I feel like this whole conversation could have been averted if you had just given "Internet Values" a charitable interpretation. Why couldn't "Internet Values" have meant "the values we as a society have about the use and function of the Internet"? I'd argue that if you look at how people actually use the Internet, it's closer to how the founders wanted it to work than how the CFAA stipulates that we should use it.
The ironic thing is that rayiner is displaying exactly the same problematic rhetorical behaviours that we're all so upset with Ortiz for. Wilfully over-narrowing/widening an interpretation in order to win an argument at any cost.
America's slavish veneration of their constitutional text is largely responsible for this poisonous legalistic mode that has infected their discourse at all levels. Discuss.
Precision keeps you from falling into the trap of assuming the universality of your assumptions. Def was doing it with "information freedom" just now, but that's just the flip side of the coin from statements like "of course we need stronger laws against hacking." Your friends all agree with you, so you assume everyone shares your premise, then get surprised when people don't reach the same conclusions.
Are we talking about the values Vint Cerf has re: the Internet, or the values society as a whole has re: the Internet? Those are two different sets or values, and I'd argue that the latter doesn't include "freedom of information" in anything but the most diluted sense.
That's why I'm being pedantic about the distinction. Vint Cerf can't imbue the Internet with his politics. Society at large has adopted a different set of politics regarding the Internet. My mom doesn't care about free information. She just doesn't want anyone to steal her credit card numbers while she's shopping on Gilt.
Lets not forget he broke the law wether you or I think that what he did was for the benefit for good of the people or not. Laws are laws and what do I tell my children it's ok to break the law if your an activist. Making a saint out of basically a criminal because he believed in Internet freedom is insane. Who did this guy think he was Robin Hood. I think healthcare should be free should I steal money and give it to those without insurance. No, I can tell you this no person in government has the right to do anything but uphold the law. If the laws aren't right that is another conversation. Thousands of people are in jail for pot and I think it should be legal, but I'm not going to kill myself to try to get the law changed that's just stupid.
I'm not sure your rhetoric would stick much here on HN.
I think this is trolling but I'm willing to give you the benefit of the doubt.
The laws he may have broken are not necessarily the ones he has been charged with, this is partly why it has been called persecution overreach.
Breaking immoral laws is our moral obligation, there is no other way around it.
Would you expect anything less if I were to enact a law that made your children sexual slave ?
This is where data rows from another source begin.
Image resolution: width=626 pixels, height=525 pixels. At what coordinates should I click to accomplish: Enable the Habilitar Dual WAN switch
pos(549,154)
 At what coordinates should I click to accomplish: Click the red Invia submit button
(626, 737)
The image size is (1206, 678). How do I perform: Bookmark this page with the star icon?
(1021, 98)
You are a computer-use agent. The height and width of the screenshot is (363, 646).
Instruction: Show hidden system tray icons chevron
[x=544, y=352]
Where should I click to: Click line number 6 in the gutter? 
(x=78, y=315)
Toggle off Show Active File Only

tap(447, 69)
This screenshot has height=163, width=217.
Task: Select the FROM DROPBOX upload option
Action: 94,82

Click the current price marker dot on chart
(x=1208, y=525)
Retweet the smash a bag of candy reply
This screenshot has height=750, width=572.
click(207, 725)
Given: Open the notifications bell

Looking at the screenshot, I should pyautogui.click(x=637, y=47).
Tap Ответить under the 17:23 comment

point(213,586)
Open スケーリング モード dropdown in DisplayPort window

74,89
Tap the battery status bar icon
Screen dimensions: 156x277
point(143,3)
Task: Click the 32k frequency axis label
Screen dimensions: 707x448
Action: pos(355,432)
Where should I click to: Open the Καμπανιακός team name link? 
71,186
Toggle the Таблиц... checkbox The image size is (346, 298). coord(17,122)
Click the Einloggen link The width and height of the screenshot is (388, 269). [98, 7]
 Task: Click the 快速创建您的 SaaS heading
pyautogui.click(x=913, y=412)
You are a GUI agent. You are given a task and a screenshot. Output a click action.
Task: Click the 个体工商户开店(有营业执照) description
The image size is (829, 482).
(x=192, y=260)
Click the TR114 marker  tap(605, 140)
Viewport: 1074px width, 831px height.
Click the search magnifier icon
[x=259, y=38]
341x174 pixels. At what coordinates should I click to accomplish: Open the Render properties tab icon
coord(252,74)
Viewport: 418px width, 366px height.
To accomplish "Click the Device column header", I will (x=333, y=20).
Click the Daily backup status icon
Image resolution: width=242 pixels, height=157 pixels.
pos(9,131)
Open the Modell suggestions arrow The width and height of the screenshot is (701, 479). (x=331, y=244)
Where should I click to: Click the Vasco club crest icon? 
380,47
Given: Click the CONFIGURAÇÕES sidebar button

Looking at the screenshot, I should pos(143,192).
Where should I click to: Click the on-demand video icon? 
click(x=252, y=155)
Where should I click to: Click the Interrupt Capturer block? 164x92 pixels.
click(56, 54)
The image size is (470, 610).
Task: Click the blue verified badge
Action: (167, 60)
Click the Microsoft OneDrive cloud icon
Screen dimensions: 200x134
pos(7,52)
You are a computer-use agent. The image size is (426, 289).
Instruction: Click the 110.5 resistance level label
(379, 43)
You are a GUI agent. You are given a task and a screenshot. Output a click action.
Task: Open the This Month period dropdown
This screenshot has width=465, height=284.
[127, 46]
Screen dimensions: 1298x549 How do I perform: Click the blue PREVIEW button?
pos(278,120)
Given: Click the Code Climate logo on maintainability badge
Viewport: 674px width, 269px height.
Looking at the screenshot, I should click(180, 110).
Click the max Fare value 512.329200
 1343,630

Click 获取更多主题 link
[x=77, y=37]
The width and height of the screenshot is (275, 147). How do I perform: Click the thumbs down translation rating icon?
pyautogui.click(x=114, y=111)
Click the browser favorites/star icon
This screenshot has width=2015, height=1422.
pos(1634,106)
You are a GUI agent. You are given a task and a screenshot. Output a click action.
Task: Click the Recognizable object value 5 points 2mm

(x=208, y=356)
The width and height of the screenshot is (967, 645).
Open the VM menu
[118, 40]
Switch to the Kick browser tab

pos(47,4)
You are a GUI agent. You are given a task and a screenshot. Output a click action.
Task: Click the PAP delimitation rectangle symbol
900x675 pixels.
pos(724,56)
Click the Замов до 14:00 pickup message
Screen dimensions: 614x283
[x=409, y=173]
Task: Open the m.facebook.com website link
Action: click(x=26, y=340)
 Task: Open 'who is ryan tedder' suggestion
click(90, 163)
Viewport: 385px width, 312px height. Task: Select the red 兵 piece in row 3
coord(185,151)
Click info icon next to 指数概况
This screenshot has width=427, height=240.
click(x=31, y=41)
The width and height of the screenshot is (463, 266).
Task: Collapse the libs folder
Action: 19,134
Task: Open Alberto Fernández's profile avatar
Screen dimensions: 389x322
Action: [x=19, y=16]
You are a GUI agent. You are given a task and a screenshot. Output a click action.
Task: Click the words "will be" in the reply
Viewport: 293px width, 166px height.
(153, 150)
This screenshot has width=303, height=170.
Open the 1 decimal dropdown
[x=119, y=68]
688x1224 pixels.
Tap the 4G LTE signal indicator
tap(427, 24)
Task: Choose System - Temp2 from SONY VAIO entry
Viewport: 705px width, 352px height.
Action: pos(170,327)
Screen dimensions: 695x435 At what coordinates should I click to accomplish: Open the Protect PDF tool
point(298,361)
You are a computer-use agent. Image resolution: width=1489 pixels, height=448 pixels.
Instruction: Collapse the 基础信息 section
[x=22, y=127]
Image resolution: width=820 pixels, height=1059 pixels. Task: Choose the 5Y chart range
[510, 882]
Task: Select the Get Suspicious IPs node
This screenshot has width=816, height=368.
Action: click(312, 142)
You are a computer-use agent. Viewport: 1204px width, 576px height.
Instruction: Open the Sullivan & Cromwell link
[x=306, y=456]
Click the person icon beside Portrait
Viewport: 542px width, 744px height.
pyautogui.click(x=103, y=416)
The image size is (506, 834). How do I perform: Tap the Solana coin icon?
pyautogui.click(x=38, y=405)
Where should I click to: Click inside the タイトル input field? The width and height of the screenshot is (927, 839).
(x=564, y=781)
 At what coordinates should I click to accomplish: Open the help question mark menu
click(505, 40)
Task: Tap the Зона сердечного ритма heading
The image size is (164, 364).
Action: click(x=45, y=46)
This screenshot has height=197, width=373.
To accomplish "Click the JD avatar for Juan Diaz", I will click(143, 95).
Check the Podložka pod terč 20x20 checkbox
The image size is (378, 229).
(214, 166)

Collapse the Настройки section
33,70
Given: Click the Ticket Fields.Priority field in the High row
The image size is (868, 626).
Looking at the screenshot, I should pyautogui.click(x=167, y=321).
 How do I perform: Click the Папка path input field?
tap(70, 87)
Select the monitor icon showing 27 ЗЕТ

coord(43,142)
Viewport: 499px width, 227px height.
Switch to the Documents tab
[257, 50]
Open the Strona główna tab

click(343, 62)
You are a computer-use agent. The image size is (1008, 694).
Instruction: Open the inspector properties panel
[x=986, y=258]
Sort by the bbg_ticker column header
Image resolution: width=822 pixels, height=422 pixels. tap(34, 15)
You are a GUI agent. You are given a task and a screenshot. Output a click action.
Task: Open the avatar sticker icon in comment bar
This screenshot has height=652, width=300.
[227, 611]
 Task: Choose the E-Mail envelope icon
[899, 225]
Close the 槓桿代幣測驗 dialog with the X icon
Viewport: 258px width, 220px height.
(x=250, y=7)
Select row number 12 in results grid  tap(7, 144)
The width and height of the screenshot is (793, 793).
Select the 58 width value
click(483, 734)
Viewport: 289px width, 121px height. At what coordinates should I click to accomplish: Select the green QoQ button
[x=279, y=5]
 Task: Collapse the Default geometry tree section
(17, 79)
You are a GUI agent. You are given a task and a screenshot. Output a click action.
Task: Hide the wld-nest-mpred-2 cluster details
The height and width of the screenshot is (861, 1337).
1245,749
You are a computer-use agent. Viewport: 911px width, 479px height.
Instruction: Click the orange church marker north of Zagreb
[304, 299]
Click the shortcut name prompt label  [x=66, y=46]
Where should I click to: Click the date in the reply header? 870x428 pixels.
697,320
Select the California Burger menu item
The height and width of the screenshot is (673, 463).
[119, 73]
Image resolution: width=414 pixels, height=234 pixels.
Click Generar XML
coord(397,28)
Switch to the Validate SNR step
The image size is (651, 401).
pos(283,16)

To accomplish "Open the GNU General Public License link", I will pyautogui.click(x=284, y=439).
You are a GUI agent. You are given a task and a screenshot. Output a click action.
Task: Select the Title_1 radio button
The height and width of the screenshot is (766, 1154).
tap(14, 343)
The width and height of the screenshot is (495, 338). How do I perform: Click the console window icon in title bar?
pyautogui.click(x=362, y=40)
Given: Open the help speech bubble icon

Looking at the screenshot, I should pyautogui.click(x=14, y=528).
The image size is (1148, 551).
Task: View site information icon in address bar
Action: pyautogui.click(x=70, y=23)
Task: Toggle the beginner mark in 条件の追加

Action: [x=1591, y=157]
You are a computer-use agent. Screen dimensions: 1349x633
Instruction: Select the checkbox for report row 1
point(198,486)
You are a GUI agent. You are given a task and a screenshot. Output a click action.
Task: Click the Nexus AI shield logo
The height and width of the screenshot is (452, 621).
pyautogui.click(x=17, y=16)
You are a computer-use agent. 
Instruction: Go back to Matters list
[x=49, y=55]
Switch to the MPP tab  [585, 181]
Would you expect anything less if someone were to take public funded research and locked it up behind huge and crazy paywall without any competition ? Huge costs for things that are in the public domain, from a copyright prospective, but that JSTOR tried to keep that as a profit center.
They are the one stealing from the public and akin to companies like the MAFIAA at that.
If you think healthcare should be socialized then go and tell your politician and fight back with the groups that share your convictions.
In my mind he broke very little laws and this is a crazy overreaction from the persecution.
Damn you may well be a troll with your trolling attitude and 11 minutes old account (mine is only a few days old).